Russische Touristen unterscheiden sich in ihrem Verhalten durchaus von den chinesischen, sagt er. Die Russen verbrächten viel mehr Zeit am Strand und sie tränken mehr Alkohol. Die ausländischen Touristen sind durchaus beliebt bei den Einheimischen. Der 19-jährige Li Feng arbeitet als Concierge in einem Luxushotel, organisiert dort Taxis für die Gäste.
"Die Ausländer sind in Ordnung. Aber die Chinesen sind nicht so nett. Die sind laut. Die meisten sind Neureiche. Sie sind sehr unfreundlich und zeigen keinen Respekt. Sie folgen nur einem Gesetz: Ich bin Kunde, also bin ich Gott. Die kümmern sich gar nicht darum, was Du ihnen sagst. Sie machen, was sie wollen."

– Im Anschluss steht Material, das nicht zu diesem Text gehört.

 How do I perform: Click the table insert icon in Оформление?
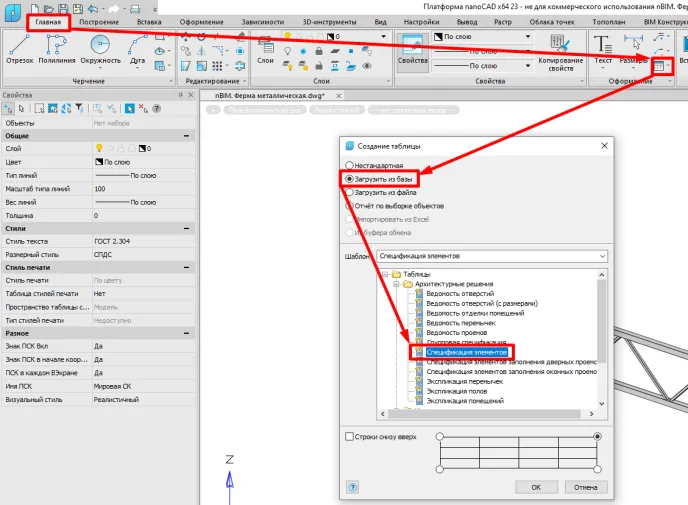(658, 66)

Hainan zieht bereits heute dreimal so viele Touristen an wie Mallorca. Doch das Wachstum ist ungebrochen. Es wird eng an der Südküste. Die Tourismusmagnaten schauen schon über Hainans Ufer hinaus, tief ins Südchinesische Meer hinein. Der Hotelunternehmer Mao Jianfeng.

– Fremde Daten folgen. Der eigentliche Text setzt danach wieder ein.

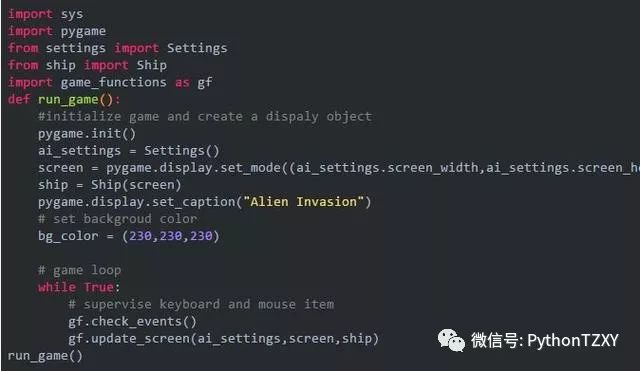Click the pygame.init() call

click(x=87, y=134)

"Es gibt noch so viele Orte rund um Hainan, die man entwickeln kann, die Paracel- und die Spratly-Inseln. Die Regierung will jetzt den Tourismus dort im Südchinesischen Meer entwickeln. Mit diesen Inselgruppen wird China seine eigenen Malediven haben.
Die Zukunft ist glänzend, auch wenn es zu Problemen mit unseren Nachbarstaaten kommen kann. Aber das ist nur Diplomatie. Klar ist, dass die Entwicklung Hainans erst begonnen hat."
China beansprucht die Paracel- und Spratly-Inseln für sich, hat sie administrativ in die Provinz Hainan eingegliedert. Tatsächlich kontrolliert Peking nur einen Teil der Inseln. Mehrere Nachbarstaaten erheben ebenfalls Ansprüche. Das Südchinesische Meer gilt als asiatisches Pulverfass. Lange Zeit galt Hainans Südspitze in China als das "Ende der Erde". In der neuen, aggressiver auftretenden Volksrepublik gilt das nicht mehr. Wenn die chinesischen Urlauber heute am Strand von Sanya aufs Wasser schauen, ist der Horizont nicht mehr die Grenze. Dahinter geht ihr China einfach weiter. Die ersten Schiffstouren können schon gebucht werden.